(Trecho para leitura):
====
Acreditando na educação
O amor da professora de artes Verônica da Silva de Oliveira, 49 anos, é tamanho que inspirou a filha mais jovem a seguir a profissão. A garota estuda educação física e pretende atuar como docente. “Ela me disse que quer ser professora, como eu”, conta Verônica, com largo sorriso. Há 30 anos na rede pública e com tempo para se aposentar, ela nem pensa em abandonar a sala de aula, no Centro de Ensino Médio 12 de Ceilândia. “Acredito que é por meio da educação que a gente sai de onde está. Vejo a educação como um caminho libertador”, defende. Segundo ela, a escolha pela disciplina artes é a possibilidade de tornar mais suave o processo de aprendizado. “A sensibilidade fica aflorada. Percebo que os alunos adquirem um olhar mais crítico e mais atento.” Os resultados são um incentivo importante para ela. “Tenho sede de que meu aluno vá adiante. Ser professor é um grande desafio. Não é sacerdócio, a gente fica porque acredita”, explica. Por isso, ela defende a greve como um pedido de socorro. “Há uma falta de investimento, as turmas estão muito cheias. Essa situação, como um todo, traz insegurança, ansiedade”, diz. Segundo ela, ninguém ganha com a suspensão das atividades. “Temos alunos que vão prestar o PAS e o Enem e não poderiam ficar sem as aulas.”
====
(Lista de dados):
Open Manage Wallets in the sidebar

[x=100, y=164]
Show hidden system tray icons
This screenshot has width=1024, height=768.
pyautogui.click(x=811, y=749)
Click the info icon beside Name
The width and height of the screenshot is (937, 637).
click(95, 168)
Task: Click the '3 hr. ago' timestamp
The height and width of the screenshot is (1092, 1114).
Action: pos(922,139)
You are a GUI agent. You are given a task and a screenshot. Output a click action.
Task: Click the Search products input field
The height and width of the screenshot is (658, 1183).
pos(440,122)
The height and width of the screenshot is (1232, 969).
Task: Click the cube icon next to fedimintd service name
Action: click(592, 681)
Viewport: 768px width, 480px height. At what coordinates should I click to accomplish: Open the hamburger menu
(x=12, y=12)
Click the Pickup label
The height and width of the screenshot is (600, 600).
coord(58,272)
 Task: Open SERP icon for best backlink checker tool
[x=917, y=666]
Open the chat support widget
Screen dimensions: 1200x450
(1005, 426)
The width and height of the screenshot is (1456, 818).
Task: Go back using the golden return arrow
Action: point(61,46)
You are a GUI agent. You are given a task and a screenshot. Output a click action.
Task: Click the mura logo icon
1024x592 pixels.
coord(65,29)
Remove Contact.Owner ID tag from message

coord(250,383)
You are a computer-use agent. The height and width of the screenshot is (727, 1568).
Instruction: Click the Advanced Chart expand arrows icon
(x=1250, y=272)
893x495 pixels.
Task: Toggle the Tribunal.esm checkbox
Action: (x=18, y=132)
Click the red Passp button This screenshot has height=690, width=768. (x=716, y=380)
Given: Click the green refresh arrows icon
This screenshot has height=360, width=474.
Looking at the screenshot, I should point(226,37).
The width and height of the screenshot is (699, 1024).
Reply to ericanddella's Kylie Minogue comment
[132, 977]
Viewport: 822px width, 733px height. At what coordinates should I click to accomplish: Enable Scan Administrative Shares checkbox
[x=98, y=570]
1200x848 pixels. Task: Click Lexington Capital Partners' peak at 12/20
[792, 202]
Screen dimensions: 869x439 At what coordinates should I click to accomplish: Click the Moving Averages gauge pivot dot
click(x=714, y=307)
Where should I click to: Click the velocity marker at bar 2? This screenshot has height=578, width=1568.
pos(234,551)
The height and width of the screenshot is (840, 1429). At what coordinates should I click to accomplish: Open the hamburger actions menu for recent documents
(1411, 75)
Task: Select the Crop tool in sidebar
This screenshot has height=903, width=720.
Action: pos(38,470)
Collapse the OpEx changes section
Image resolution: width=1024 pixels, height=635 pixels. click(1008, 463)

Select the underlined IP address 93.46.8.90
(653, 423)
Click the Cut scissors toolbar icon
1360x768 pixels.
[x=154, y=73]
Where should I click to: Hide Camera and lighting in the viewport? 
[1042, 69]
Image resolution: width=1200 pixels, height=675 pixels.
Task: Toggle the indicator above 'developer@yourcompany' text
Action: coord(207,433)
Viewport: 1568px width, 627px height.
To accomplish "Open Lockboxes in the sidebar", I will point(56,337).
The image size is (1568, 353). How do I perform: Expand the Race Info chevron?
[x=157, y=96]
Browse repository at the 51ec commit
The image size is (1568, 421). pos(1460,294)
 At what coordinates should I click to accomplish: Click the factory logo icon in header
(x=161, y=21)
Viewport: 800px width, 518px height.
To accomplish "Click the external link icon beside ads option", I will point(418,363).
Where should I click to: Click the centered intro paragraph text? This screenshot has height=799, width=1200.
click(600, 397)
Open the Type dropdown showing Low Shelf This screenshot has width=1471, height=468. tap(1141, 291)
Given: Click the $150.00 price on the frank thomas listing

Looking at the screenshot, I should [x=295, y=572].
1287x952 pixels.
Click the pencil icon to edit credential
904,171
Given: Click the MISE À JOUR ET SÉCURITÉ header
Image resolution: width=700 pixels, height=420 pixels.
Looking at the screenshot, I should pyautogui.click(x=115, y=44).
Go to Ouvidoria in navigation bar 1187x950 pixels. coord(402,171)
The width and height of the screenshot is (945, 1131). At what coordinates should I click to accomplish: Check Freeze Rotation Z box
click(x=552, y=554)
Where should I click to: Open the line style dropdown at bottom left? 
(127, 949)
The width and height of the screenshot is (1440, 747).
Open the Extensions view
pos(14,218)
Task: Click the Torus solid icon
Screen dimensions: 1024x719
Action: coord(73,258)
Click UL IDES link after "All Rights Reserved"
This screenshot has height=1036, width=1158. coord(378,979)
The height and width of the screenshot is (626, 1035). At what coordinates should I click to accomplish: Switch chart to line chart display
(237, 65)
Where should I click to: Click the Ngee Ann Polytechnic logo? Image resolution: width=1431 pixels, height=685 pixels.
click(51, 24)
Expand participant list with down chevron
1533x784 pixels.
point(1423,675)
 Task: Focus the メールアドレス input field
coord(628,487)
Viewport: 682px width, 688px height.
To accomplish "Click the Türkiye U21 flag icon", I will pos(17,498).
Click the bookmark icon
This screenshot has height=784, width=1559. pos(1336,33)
====
(Questões para responder):
1. Diga se cada afirmação combina com o trecho sobre a professora de artes. Responda sim ou não e cite as palavras exatas do trecho que decidem: (a) Verônica está na rede pública há 30 anos; (b) a filha mais jovem de Verônica estuda artes; (c) para Verônica, ser professor é um sacerdócio.
2. Escreva o que vem depois no trecho sobre a professora de artes, começando logo após a última frase.

(Respostas):
1.
(a) Sim: "Há 30 anos na rede pública"
(b) Não: "A garota estuda educação física"
(c) Não: "Não é sacerdócio, a gente fica porque acredita"

2.
Aprendendo mais que ensinando
O encanto pelo convívio com jovens exige muito equilíbrio emocional, na avaliação do professor de gramática e redação do Sigma Fernando César Ventura Lima, 53 anos. Em 25 anos de docência, ele aprendeu que a persuasão ensina mais que a pressão. “Gosto muito de trabalhar com jovens. Há quem diga que eles são sem educação, mas eu discordo. Eles são educados, elegantes. Se não fosse professor, seria jogador de futebol”, brinca. Ele já atuou como coordenador, mas prefere lidar diretamente com os estudantes. “É importante estar próximo deles, eles precisam disso. Ainda acontece de a família deixar a educação a cargo apenas da escola”, diz. E, com o passar das gerações, percebe que mudam as turmas, mas ser aluno não se altera tanto. “A mudança maior, nesses anos, foi em mim. Aprendi que elegância e convencimento são mais efetivos que a força”, destaca. Assim como os colegas, a motivação de estar em sala de aula é poder presenciar o crescimento dos adolescentes. “É uma terapia estar aqui, a gente esquece os problemas. Eles são muito felizes e passam isso para a gente.”